For retailers that diversify channels, the Repricer is one module of the stack, not the whole stack.

What about LGPD/GDPR with scraping?

Prices and the public catalog are not PII. If you do not collect seller names or customer reviews, LGPD/GDPR do not apply. If you do, you need a legal review and a data-minimization policy with local counsel.

How does Estée Lauder use scraping if it has authorized distribution?

They scrape third-party e-commerce (gray importers, unauthorized marketplaces) to spot MAP violations and unauthorized listings.

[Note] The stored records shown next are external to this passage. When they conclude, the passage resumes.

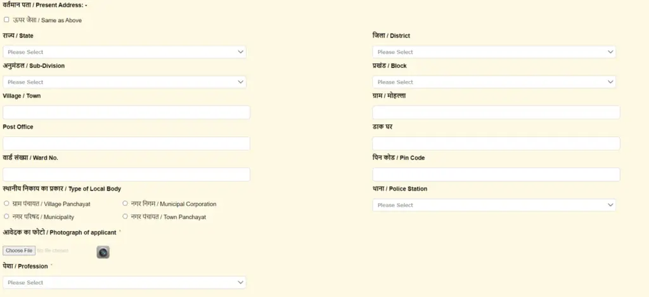This screenshot has height=297, width=649.
Task: Open the Sub-Division dropdown list
Action: pos(124,82)
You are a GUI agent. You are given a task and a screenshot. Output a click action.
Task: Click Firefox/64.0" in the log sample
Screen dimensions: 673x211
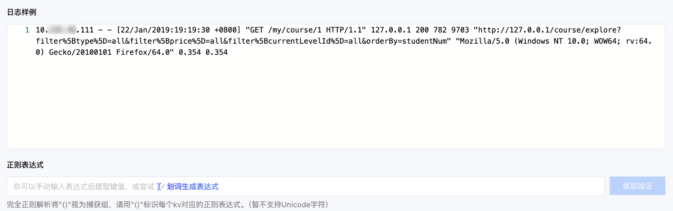click(145, 52)
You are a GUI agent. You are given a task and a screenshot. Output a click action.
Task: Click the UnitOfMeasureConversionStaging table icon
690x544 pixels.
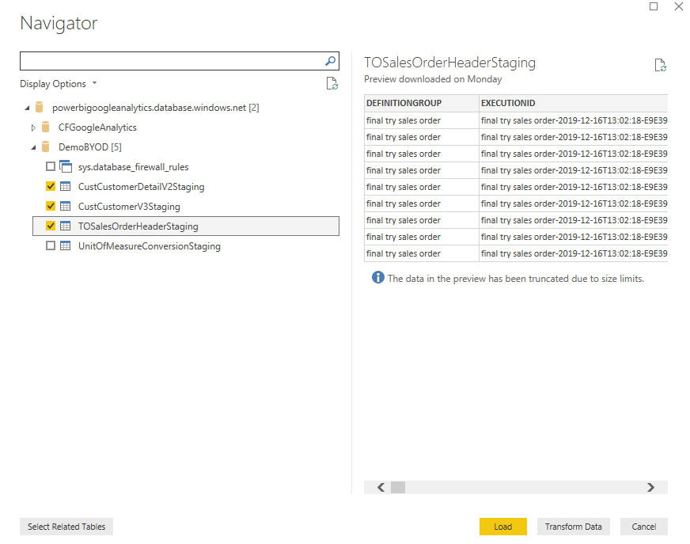point(65,245)
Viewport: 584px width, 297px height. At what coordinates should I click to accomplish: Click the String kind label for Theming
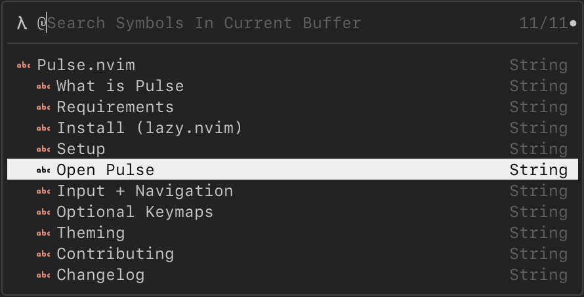(539, 233)
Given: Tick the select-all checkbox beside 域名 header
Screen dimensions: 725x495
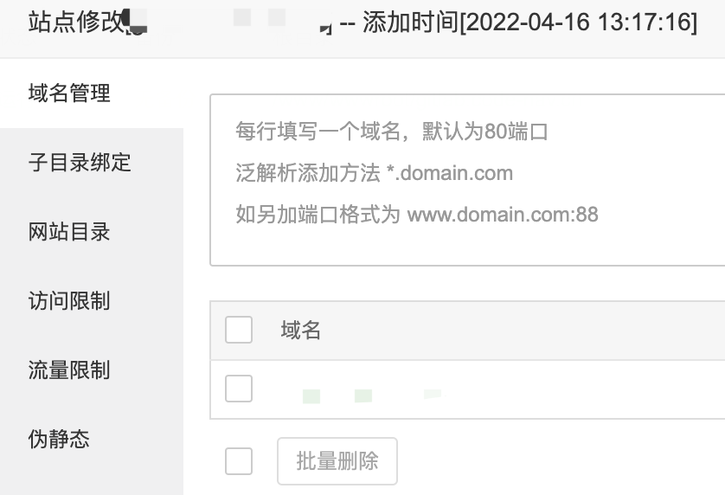Looking at the screenshot, I should 239,330.
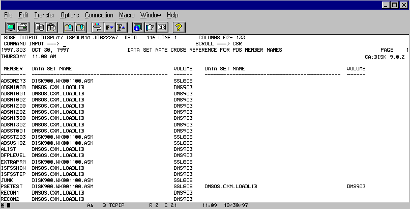Click the Copy toolbar icon
This screenshot has width=410, height=209.
pos(40,27)
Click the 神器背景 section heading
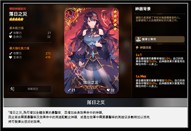This screenshot has height=131, width=191. pos(143,9)
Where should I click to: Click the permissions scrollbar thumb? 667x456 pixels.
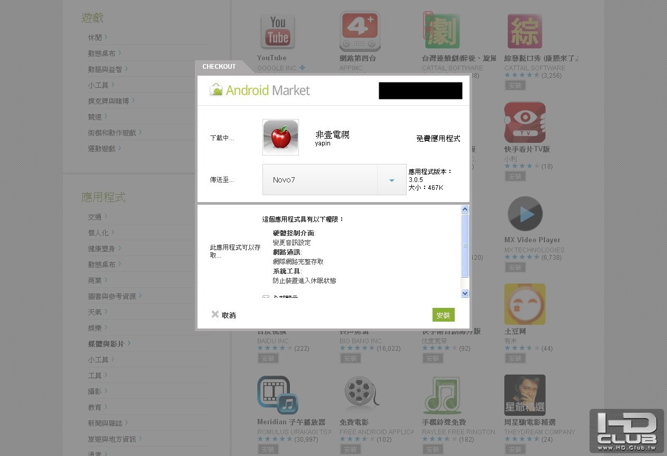point(465,245)
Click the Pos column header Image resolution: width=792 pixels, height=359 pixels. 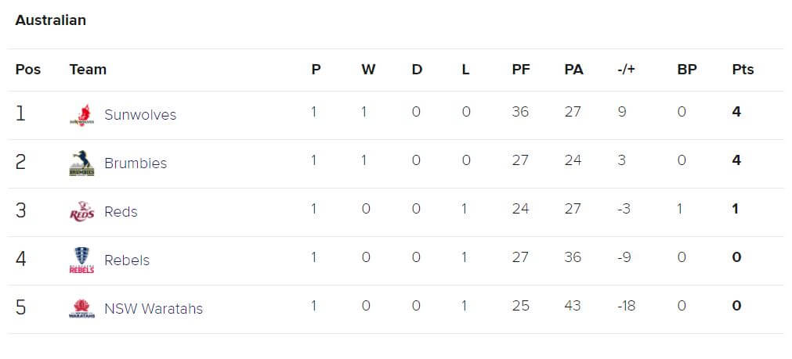pos(27,70)
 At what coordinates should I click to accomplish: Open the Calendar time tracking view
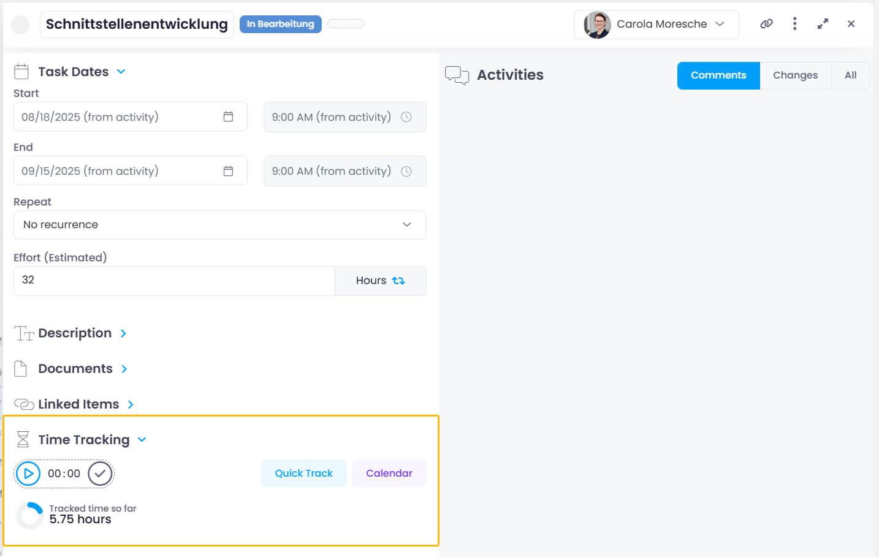[389, 473]
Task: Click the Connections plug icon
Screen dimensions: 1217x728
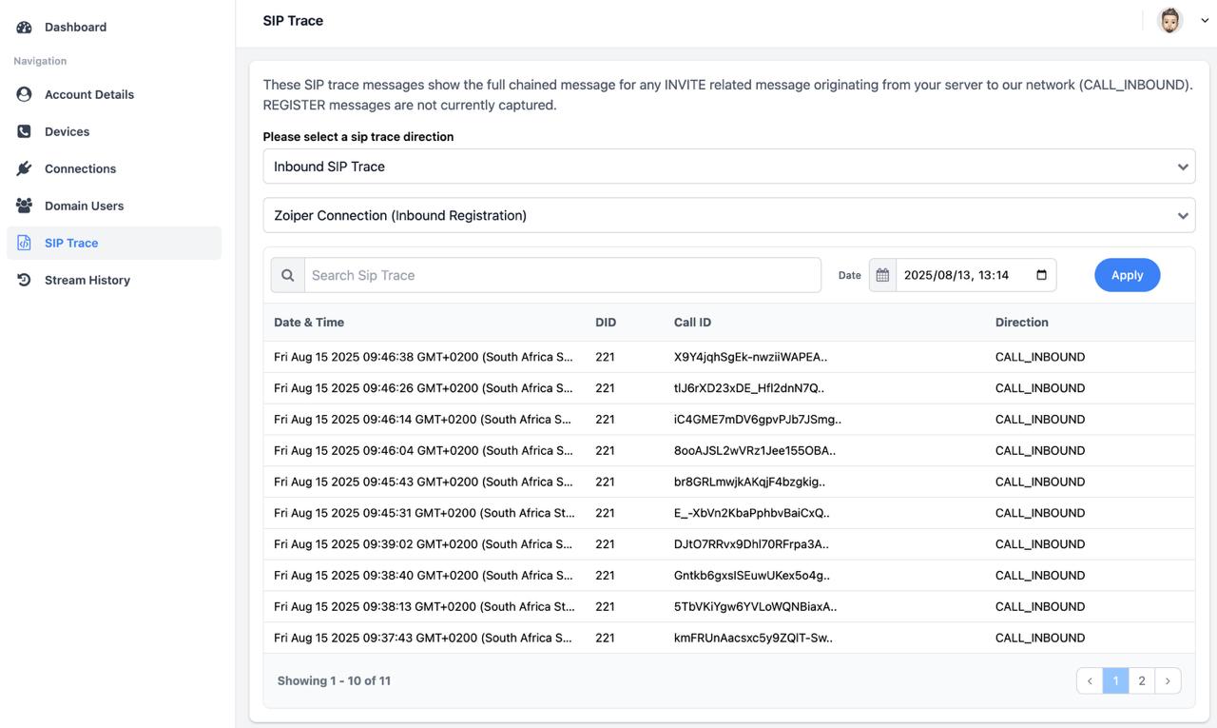Action: tap(24, 168)
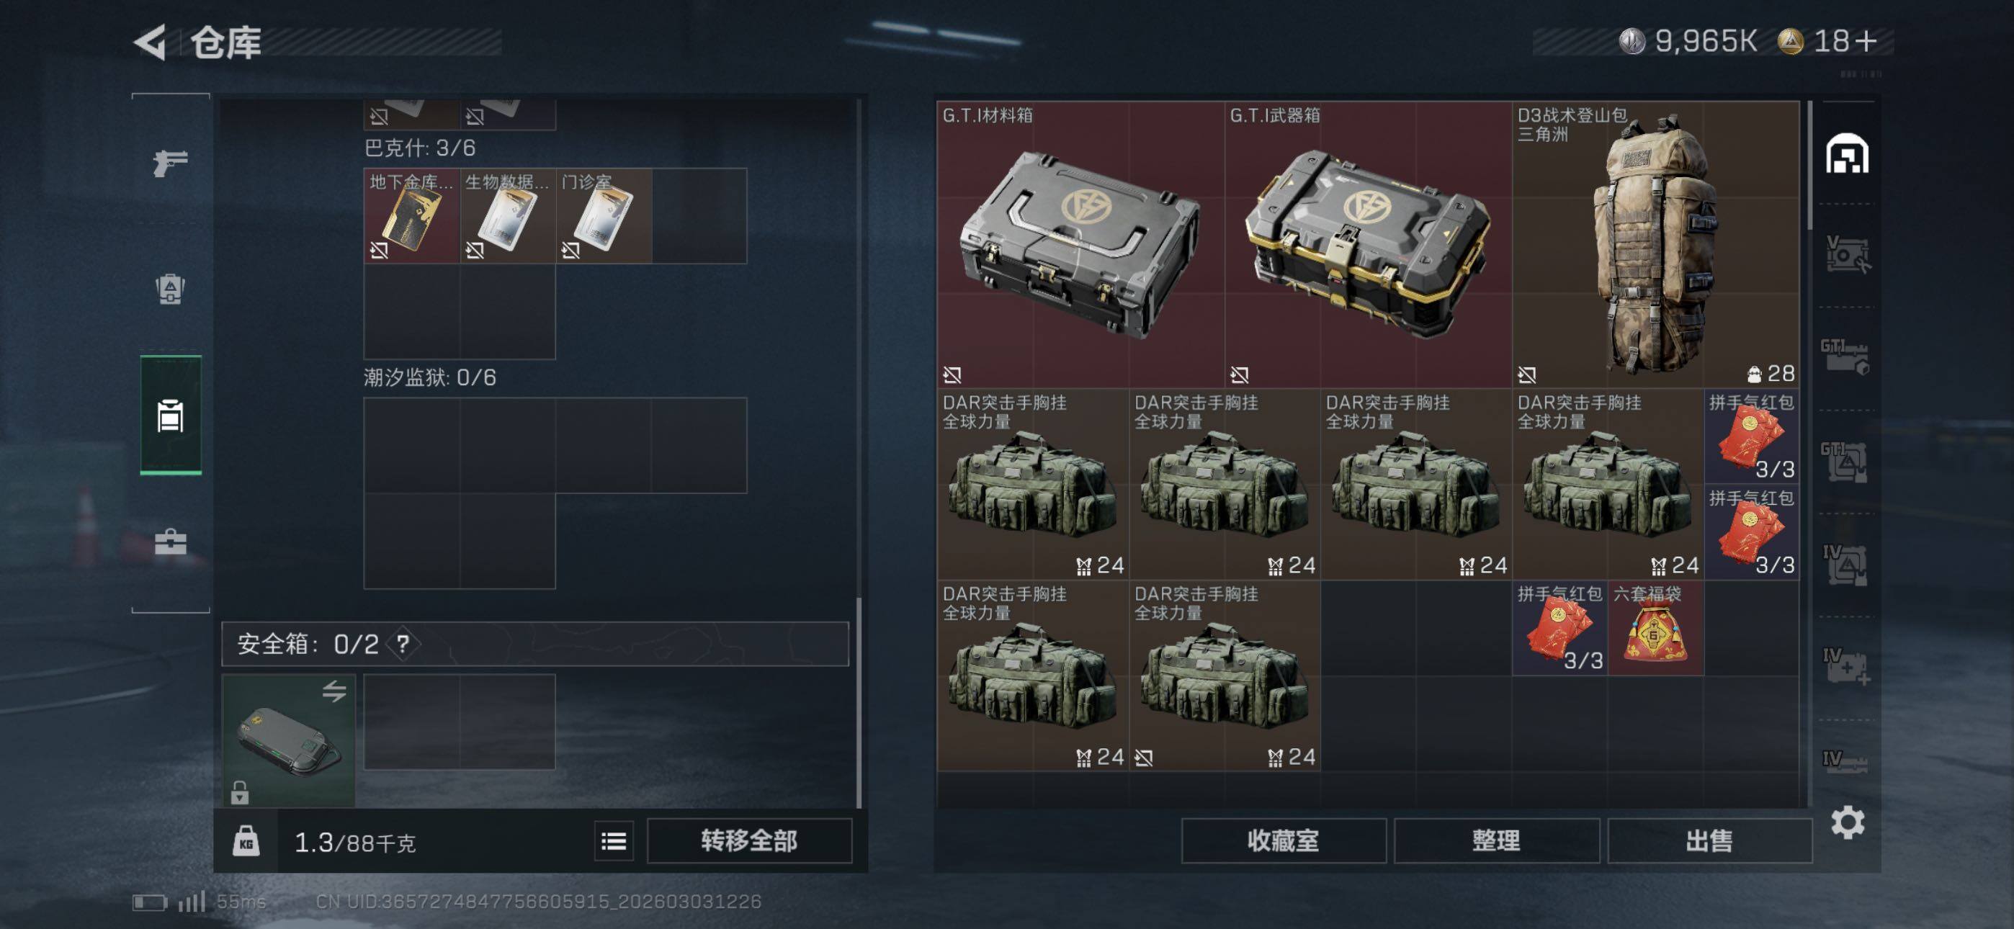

Sell-out data from Sephora and Falabella arrives separately via EDI — they are parallel flows, not substitutes.

What is the minimum team size for an in-house build?

1 data engineer full-time, 1 merchandiser-analyst at 50%, 1 ML engineer part-time or external. Anything less and the pipeline degrades in 6 to 9 months, because competitors restructure their sites every 2 to 4 months and scrapers break.

How do we measure ROI on pricing intelligence?

Three main KPIs: margin uplift in percentage points (segmented by category and elasticity), reaction time (days from a competitor's change to your action), and SKU coverage (% of catalog with an active match against at least 2 competitors). Healthy benchmark for a mid-market LATAM retailer: +1 to +2.5 pp of margin, reaction time under 24 hours, and coverage above 80%.